Cinq ans après l’Eglise catholique, l’Eglise évangélique en Allemagne a également fait enquêter sur les abus sexuels dans le cadre ecclésial. L’étude ‘ForuM’, présentée à Hanovre, fait état d’un nombre de victimes nettement plus élevé que prévu, rapporte l’agence catholique KNA. Alors que l’on parlait jusqu’à présent d’environ 900 victimes, l’enquête estime à au moins dix fois plus le nombre d’enfants et adolescents victimes d’abus sexuels au sein de l’Eglise protestante.

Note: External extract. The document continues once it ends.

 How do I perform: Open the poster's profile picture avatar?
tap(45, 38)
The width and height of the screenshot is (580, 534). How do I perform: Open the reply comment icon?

Dans une étude très complète de 725 pages, les chercheurs dénombrent officiellement 1’259 accusés, dont 511 ecclésiastiques et 2’174 victimes. Environ 4’300 dossiers disciplinaires, 780 dossiers personnels et quelque 1’320 autres documents ont été analysés. Mais selon les chercheurs, leur enquête ne montre que la «pointe de l’iceberg» et ces chiffres ne reflètent certainement pas l’ensemble des abus commis dans les Églises régionales qui forment l’EKD.
C’est pourquoi les enquêteurs ont procédé à une extrapolation en se basant sur le nombre de dossiers non disponibles, de vastes données provenant d’une seule église régionale ainsi que sur les valeurs empiriques d’autres enquêtes. Il en résulte «par addition, un nombre total estimé de 3’497 personnes accusées, dont 1’402 pasteurs et 9’355 victimes».
Kirsten Fehrs, présidente par intérim du Conseil de l’EKD, a relevé que le tableau d’ensemble l’avait bouleversée. L’étude révèle noir sur blanc «la violence perfide et brutale avec laquelle des enfants, des adolescents et des adultes ont été victimes d’une injustice indicible – avec des blessures graves au corps et à l’âme, et parfois des conséquences à vie».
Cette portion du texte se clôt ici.